* [Aufgaben]:
a – Beantworte anhand des Textauszugs über versicherungsfremde Leistungen die folgenden Fragen:
(i) An welchem Datum erging die zitierte Entscheidung mit dem Aktenzeichen 1 BvR 1498/94?
(ii) Welche Gerichte haben laut Text die Forderung nicht aufgegriffen?
(iii) Was sollte der DRV nach dieser Forderung aufgegeben werden?
b – Nenne alle Abkürzungen, die im Textauszug über versicherungsfremde Leistungen im Absatz ab „Weder das BVerfG“ vorkommen.
c – Setze den Text über versicherungsfremde Leistungen in der gesetzlichen Rentenversicherung im Anschluss an seinen letzten Satz fort.

* [Textauszug]:
______
Aus den Grundrechten folgt kein Anspruch eines Mitglieds eines verfassungsmäßig errichteten Zwangsverbands auf generelle Unterlassung einer bestimmten Verwendung öffentlicher Mittel.“ (1 BvR 1498/94 am 28.10.1994)
Weder das BVerfG noch eines der angerufenen Sozialgerichte (einschließlich BSG) haben unsere Forderung aufgegriffen, der DRV aufzugeben, die versicherungsfremden Leistungen in der gRV explizit auszuweisen. Ein Schelm, der Böses dabei denkt.
______
* [Datenblock]:
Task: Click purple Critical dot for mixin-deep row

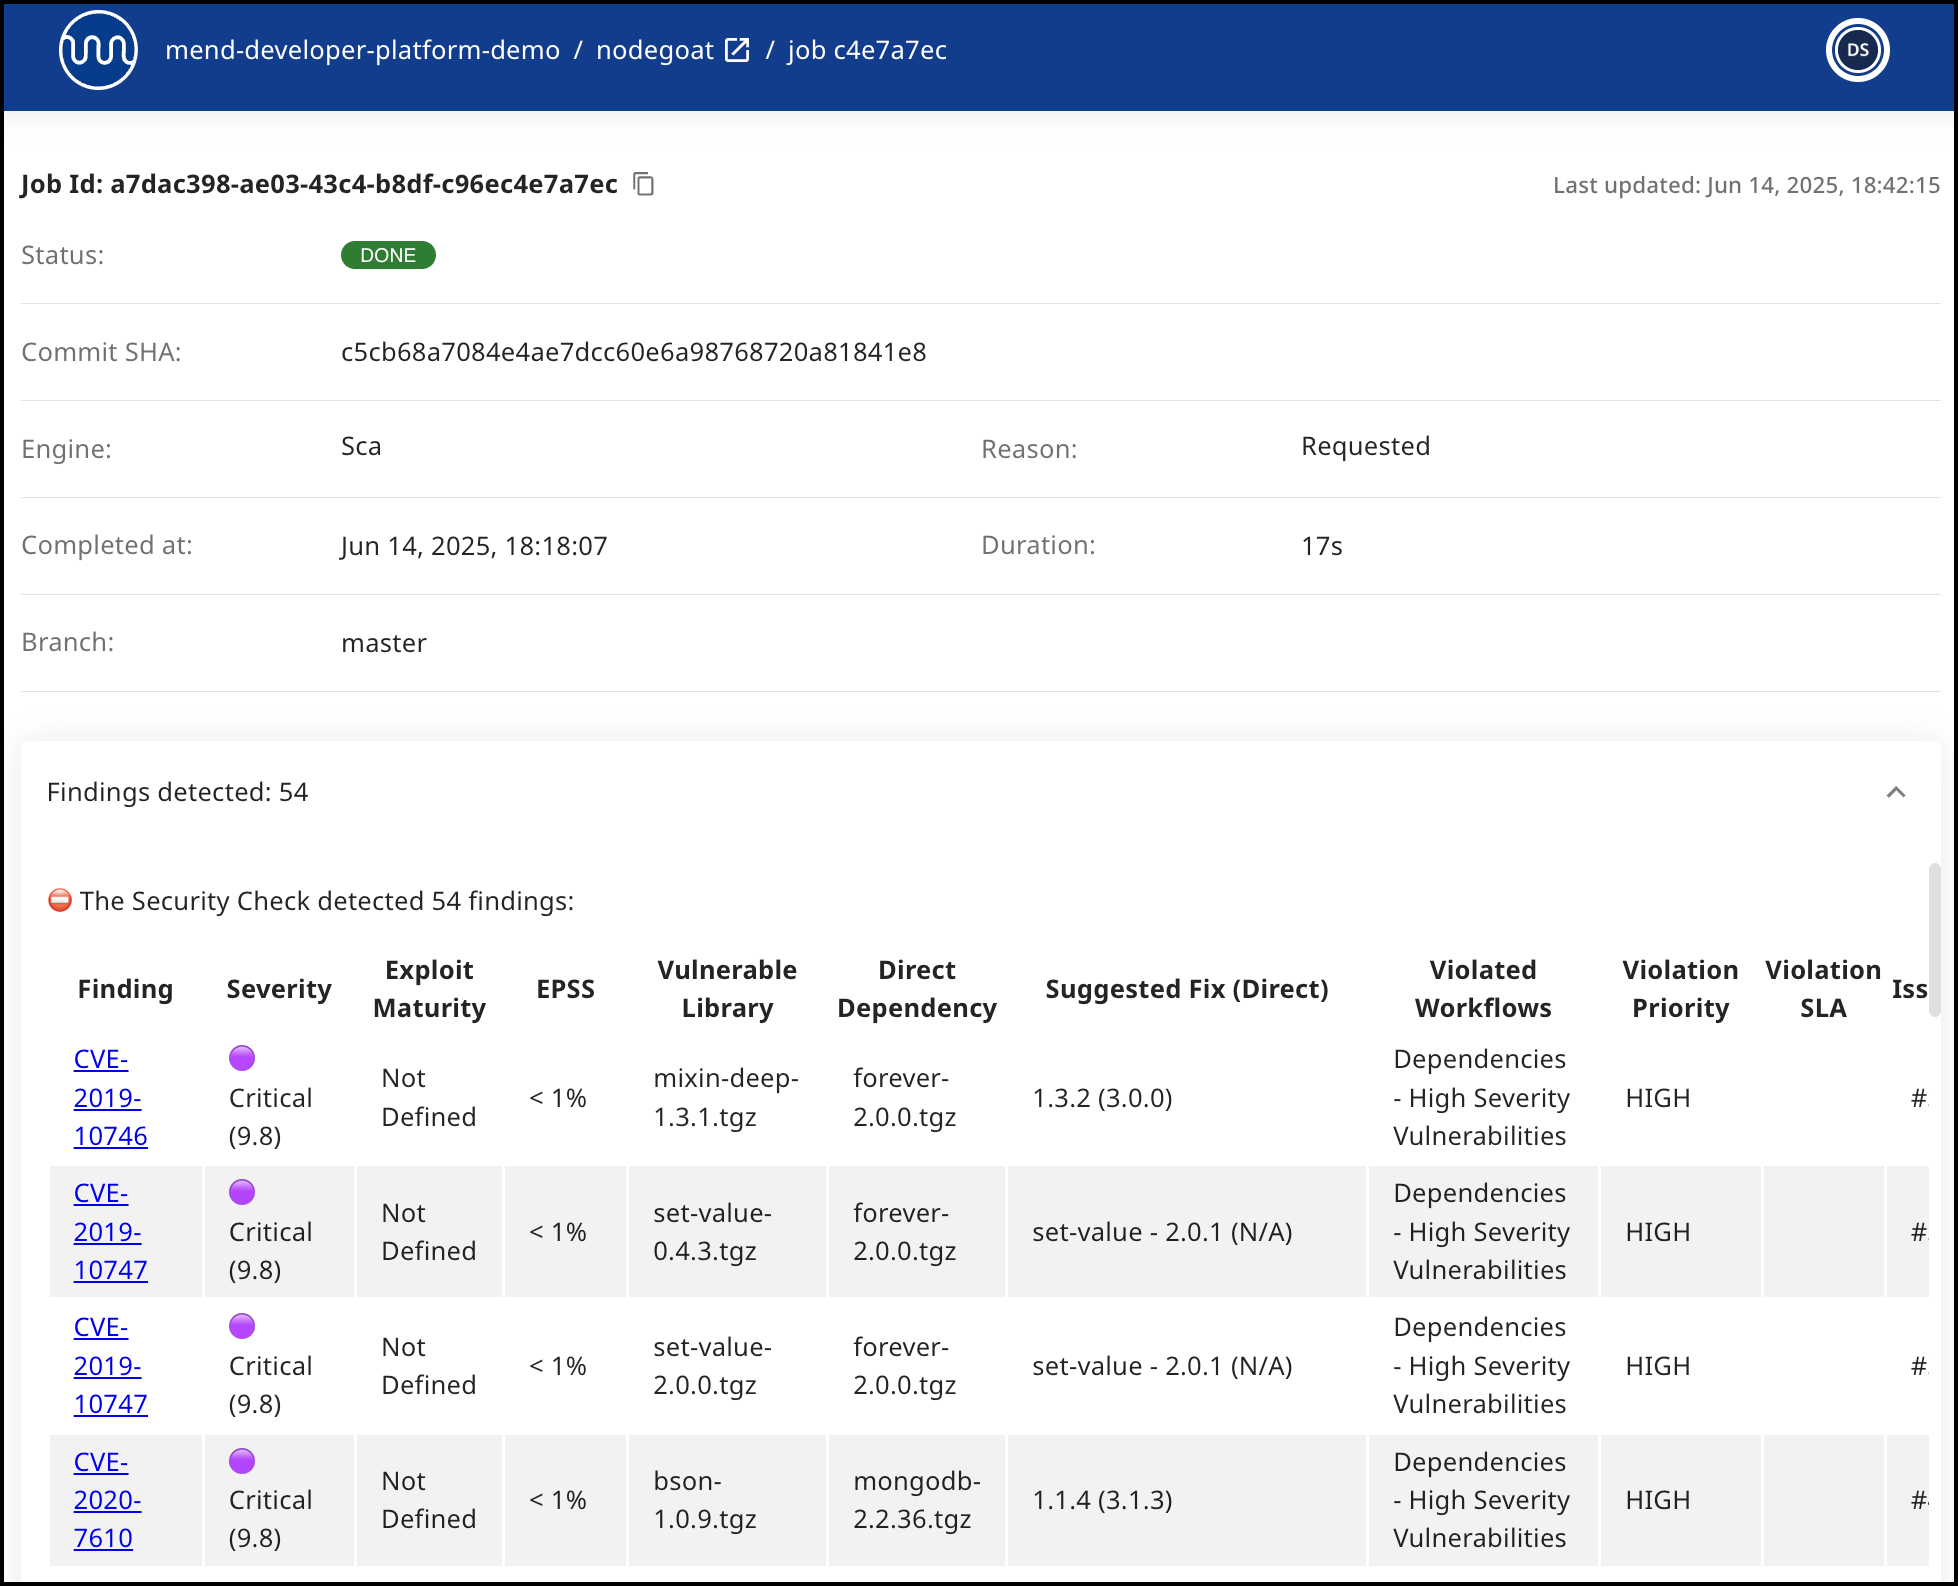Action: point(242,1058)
______
* [Lösungen]:
a –
(i) Am 28.10.1994.
(ii) Das BVerfG und die angerufenen Sozialgerichte, einschließlich des BSG.
(iii) Die versicherungsfremden Leistungen in der gRV explizit auszuweisen.

b – BVerfG, BSG, DRV, gRV

c –
Wir haben in Deutschland die Situation, dass diejenigen, die den Wohlstand erarbeitet haben bzw. erarbeiten, im Alter mit Almosen abgespeist werden, während diejenigen, die den Wohlstand verwalten und verteilen, für sich eine angemessene Altersversorgung beanspruchen. Das wird in diesem Jahr wieder besonders deutlich, in dem die Pensionäre der Länder eine Erhöhung ihrer Pensionen einmal um rund 70 Euro erhalten haben und mit einiger Verzögerung noch einmal durchschnittlich 80 Euro zusätzlich bekommen. Die Erhöhung der Renten beträgt zum 1. Juli dieses Jahres im Durchschnitt knapp zwei Euro.
Sie sehen also, dass wir als Betroffene allen Grund haben bezüglich der Rechtsstaatlichkeit unserer Gesetzgebung und der Rechtsprechung unserer Gerichte in Zweifel zu geraten.